Stretchier explanation: Frequency illusion, also called Baader–Meinhof phenomenon. Per Wikipedia, "a cognitive bias in which, after noticing something for the first time, there is a tendency to notice it more often, leading someone to believe that it has a high frequency of occurrence"
It's probably Baader-Meinhof plus an actual increase in frequency, which can happen if people see an interesting link on NH and then share it socially on other sites (which then gets shared further). Interesting topics seem to be fairly "bursty" among various social networks.
Yeah, I've been aware of the demise of the American chestnut tree for years now, but I'm just seeing it in heightened frequency lately. You're right that social networks can get bursty.

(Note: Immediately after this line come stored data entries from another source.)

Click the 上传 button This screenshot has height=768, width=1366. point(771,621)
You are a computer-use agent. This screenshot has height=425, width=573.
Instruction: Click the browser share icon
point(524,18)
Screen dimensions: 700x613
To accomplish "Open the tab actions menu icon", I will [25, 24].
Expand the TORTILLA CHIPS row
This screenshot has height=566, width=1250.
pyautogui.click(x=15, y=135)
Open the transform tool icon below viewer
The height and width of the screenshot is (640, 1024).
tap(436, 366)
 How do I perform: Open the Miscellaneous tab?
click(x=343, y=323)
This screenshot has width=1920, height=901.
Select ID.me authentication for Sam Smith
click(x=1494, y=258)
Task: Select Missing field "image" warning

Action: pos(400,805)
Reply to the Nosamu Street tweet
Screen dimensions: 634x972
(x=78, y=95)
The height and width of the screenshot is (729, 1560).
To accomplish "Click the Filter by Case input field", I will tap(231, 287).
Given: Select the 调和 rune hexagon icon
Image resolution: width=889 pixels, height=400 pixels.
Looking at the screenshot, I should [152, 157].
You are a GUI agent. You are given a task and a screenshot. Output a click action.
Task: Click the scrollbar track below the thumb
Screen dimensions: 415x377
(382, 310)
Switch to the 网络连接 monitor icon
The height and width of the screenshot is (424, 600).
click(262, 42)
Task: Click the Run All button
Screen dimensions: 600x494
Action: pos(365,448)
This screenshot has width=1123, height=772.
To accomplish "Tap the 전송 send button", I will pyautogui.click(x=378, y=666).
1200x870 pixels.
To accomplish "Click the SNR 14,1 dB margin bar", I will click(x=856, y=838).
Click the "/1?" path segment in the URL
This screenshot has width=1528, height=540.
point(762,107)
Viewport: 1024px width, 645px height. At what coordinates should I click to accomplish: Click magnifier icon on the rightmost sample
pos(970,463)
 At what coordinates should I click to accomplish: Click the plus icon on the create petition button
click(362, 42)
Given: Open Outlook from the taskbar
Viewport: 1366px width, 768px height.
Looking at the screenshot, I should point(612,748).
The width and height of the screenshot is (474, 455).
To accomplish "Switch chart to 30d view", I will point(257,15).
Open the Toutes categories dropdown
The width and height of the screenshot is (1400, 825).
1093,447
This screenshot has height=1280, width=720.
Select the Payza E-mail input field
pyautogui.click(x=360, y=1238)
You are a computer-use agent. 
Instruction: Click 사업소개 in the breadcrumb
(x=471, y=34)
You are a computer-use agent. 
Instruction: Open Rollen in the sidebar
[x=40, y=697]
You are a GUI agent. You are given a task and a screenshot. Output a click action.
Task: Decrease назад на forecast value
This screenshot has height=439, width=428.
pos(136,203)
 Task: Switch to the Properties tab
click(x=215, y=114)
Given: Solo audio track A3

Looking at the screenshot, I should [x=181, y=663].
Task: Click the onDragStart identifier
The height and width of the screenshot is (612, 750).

I think it might be very simple. It only takes a couple of votes for a story to hit the front page. Those votes could have come from people like you who are on both sites. Once something hits the front page here, people seem to take it more seriously, which is a bit of a shame since so many quality submissions just slide off the new page because they fail to get the 2 or 3 necessary upvotes.
The responsible upvote on /newest was probably mine. I always upvote the chestnut things I see because I greatly admire it as an example of long-term thinking/projects and the benefits of selective breeding & genetic engineering, and of course the history angles are just cool.
Funny how knowledge spreads on the internet.